The major limitation of the article was the retrospective nature and inconsistent data collection, which are inherent with meta-analysis study designs and are further complicated by comparison of different procedures by different operators focusing on different clinical parameters. This limitation was a considerable challenge, and direct comparison of baseline characteristics and follow-up was impossible.

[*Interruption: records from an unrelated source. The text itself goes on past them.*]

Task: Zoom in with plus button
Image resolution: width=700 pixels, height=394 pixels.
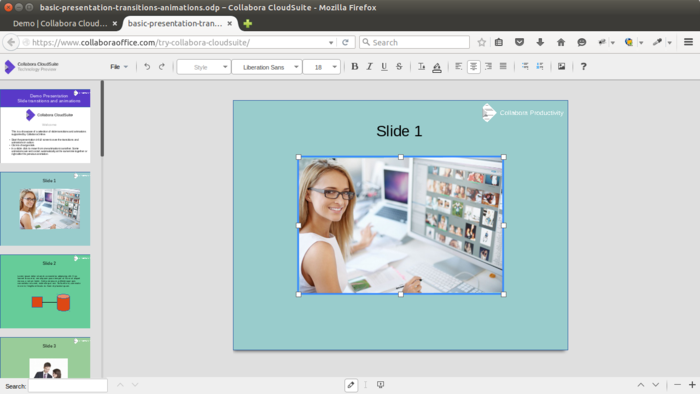Action: 692,385
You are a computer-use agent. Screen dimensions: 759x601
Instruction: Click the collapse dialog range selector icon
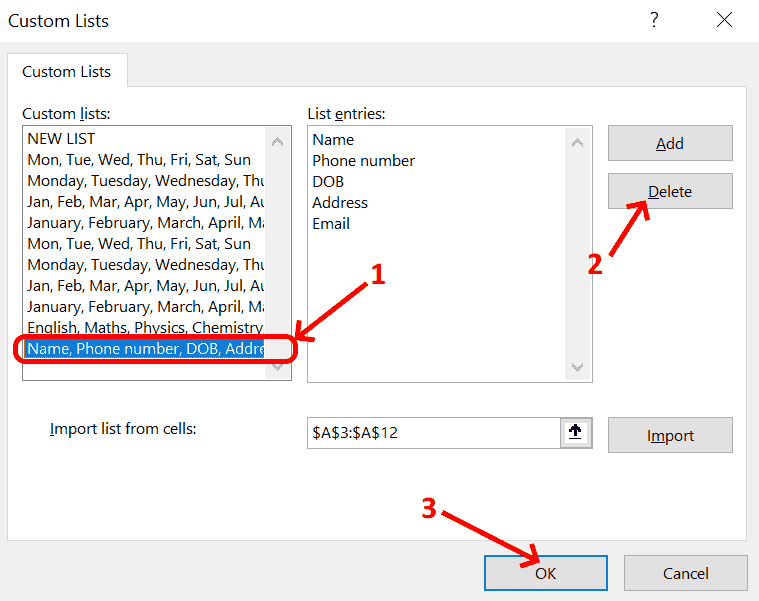point(577,433)
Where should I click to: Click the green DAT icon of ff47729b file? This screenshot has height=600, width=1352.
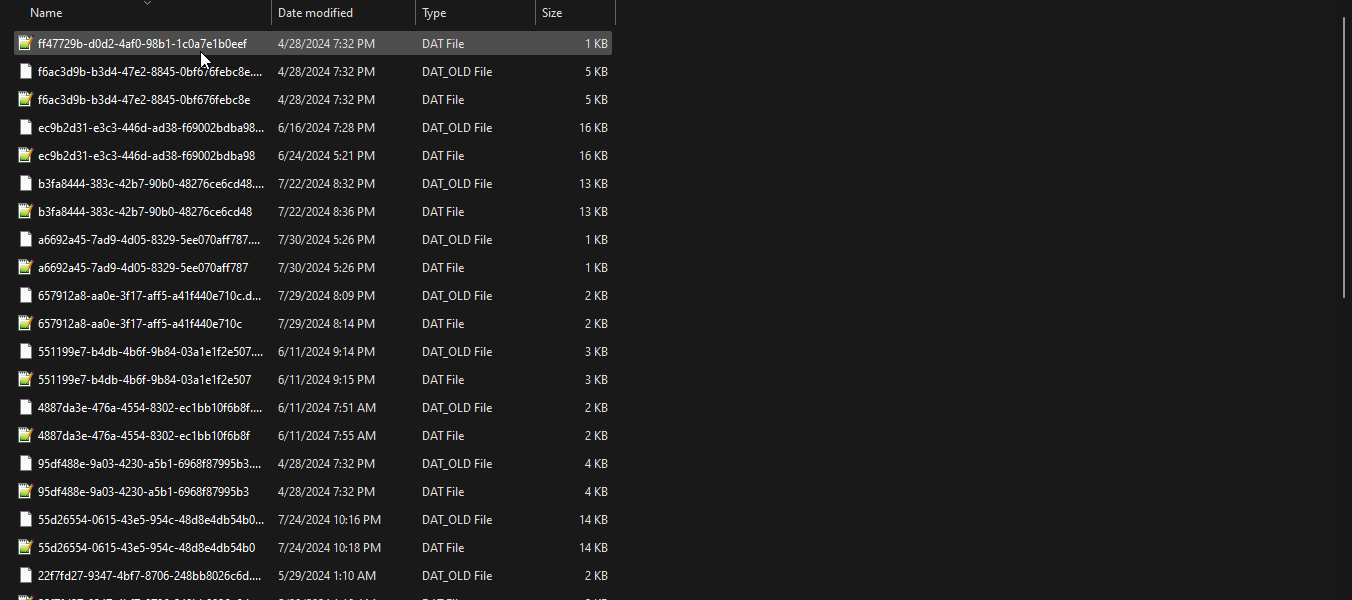[x=25, y=43]
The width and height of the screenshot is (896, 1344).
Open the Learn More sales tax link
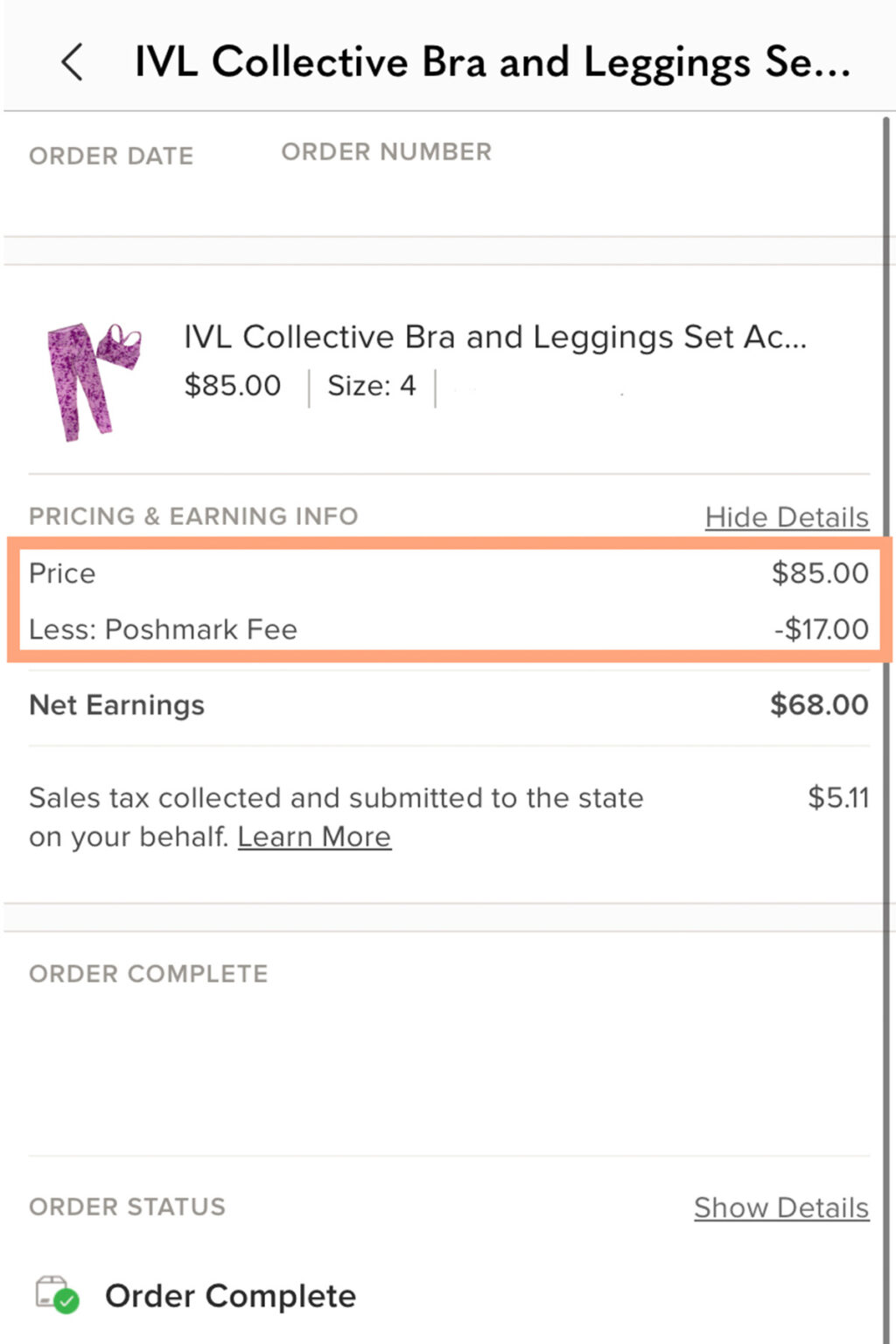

One criticism raised by Dr Noonan was our approach to exclusion/inclusion of particular articles. This was largely driven by the numbers and was arbitrary. DVSS is a relatively new procedure compared with optic nerve sheath fenestration and CSF flow diversion; therefore, significantly less patient data were available. Data regarding DVSS were incomplete and inhomogeneous, given the current lack of standards (selection and follow-up). We chose to exclude any article deemed to have poor or incomplete data. Articles with a single patient were also excluded because they did not significantly add to the power of the study (7 articles with single patients are already well-described in the literature). Larger patient numbers were, in our opinion, worth the effort required to evaluate and standardize the data to help power the study. The 15-patient cohort from Albuquerque et al3 was included to help power the DVSS subset, despite not providing detailed pretreatment CSF opening pressures, given that the remainder of the data points were documented. Albuquerque et al did report, however, that elevated venous pressures were confirmed in all except 1 patient (18/19 patients).3 In reference to the comments regarding Table 4, venous sinus stenting, Bussière et al2 did report CSF opening pressures as a range between 25 and 50 cm H2O, which was provided in the body of the article under “Materials and Methods.” Strict inclusion criteria were not commonly adhered to in the surgical modalities.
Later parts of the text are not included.